Ketua Bidang Hukum dan Advokasi Himpunan Mahasiswa Islam Badan Koordinasi Bali dan Nusa Tenggara, Salahudin, mengatakan bahwa ini adalah sebuah kecacatan sejarah dalam internal oknum DPRD Kabupaten Bima berinisial ‘F’ yang menyerang secara membabi buta. Kejadian tersebut terjadi ketika salah seorang pemuda asal Desa Risa melakukan kritikan terhadap sikap dan kinerja oknum DPRD tersebut.
“Secara gamblang oknum DPRD tersebut mengeluarkan komentar dengan arogan dan itu sama sekali tidak mencerminkan dirinya sebagai wakil rakyat,” tuturnya.

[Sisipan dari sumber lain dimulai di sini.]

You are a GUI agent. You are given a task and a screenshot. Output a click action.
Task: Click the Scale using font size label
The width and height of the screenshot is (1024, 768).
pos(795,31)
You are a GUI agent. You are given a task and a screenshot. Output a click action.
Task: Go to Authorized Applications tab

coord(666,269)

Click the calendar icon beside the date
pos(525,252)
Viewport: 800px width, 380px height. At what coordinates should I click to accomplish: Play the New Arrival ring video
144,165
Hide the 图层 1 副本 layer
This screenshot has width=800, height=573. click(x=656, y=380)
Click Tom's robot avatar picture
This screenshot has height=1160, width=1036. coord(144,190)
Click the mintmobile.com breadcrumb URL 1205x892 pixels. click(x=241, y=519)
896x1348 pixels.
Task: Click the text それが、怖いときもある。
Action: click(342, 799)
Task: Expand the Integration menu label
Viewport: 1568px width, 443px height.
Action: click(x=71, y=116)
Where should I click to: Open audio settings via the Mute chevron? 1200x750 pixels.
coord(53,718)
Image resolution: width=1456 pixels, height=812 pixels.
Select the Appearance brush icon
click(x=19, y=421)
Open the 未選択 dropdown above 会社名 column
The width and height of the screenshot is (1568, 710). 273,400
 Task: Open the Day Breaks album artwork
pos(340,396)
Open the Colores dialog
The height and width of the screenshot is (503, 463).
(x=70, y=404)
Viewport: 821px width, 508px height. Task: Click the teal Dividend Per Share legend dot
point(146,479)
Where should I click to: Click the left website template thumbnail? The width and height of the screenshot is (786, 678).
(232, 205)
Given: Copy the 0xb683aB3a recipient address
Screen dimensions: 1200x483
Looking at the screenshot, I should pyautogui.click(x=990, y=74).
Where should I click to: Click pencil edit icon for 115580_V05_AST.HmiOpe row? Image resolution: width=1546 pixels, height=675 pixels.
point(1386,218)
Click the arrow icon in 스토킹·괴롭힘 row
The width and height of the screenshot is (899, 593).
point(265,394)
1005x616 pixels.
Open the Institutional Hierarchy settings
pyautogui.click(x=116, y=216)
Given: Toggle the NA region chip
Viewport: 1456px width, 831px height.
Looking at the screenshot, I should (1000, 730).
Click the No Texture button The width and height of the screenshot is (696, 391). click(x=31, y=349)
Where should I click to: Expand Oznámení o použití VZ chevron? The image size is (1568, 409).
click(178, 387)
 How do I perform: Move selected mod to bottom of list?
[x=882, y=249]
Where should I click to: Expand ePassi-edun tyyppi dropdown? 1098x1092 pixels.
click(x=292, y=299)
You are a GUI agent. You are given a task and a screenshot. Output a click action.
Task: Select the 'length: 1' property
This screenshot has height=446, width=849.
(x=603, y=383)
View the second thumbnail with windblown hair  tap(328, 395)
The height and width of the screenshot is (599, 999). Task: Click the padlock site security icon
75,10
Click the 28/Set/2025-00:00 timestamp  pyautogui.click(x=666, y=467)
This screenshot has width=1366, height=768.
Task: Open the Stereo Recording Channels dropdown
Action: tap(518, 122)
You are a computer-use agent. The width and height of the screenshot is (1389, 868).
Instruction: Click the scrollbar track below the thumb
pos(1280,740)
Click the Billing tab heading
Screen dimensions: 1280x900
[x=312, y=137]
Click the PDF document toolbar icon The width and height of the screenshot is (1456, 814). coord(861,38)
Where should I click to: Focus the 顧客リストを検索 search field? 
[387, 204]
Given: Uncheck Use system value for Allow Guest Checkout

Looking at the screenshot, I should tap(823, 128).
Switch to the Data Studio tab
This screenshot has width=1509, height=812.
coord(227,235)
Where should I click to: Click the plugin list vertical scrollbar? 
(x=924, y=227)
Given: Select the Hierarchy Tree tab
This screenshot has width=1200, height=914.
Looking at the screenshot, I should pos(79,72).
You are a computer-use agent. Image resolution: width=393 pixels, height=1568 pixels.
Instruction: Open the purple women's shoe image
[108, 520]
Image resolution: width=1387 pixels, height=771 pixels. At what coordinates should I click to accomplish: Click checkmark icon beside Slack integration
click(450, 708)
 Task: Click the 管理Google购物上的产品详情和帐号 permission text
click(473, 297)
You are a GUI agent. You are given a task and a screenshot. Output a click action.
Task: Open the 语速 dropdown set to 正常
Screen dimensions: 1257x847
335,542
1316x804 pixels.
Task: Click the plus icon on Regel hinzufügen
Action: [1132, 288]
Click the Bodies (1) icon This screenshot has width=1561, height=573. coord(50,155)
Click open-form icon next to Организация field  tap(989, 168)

Ia juga mengungkapkan bahwa tidak hanya sebatas itu, oknum DPRD tersebut dengan sengaja melibatkan kroni-kroninya, untuk menyerang psikologi salah seorang masyarakat yang melakukan kritikan tersebut dengan berbagai macam bahasa yang tidak pantas bahkan ungkapan ancaman pun dilontarkan.
“Hal tersebut ditandai dengan beberapa muatan status kroni-kroninya yang dimuat di media sosial. Sangat tidak etis dan tidak layak untuk dibaca,” ungkapnya.
Ia menegaskan, hal tersebut adalah bentuk kecacatan dalam sejarah demokrasi karena pada hakikatnya DPRD yang sejatinya dari rakyat dan untuk rakyat seharusnya bisa lebih bijaksana dalam menanggapi kritikan masyarakat bukan malah arogansi dan membunuh nalar kritis masyarakat.
“Seharusnya kritikan masyarakat tersebut ditanggapi dengan baik dan bijaksana bukan malah baperan dengan mengeluarkan bahasa yang tidak pantas diucapkan oleh seorang oknum dewan yang sejatinya sebagai representasi masyarakat dan itu sangat saya sesali,” jelasnya.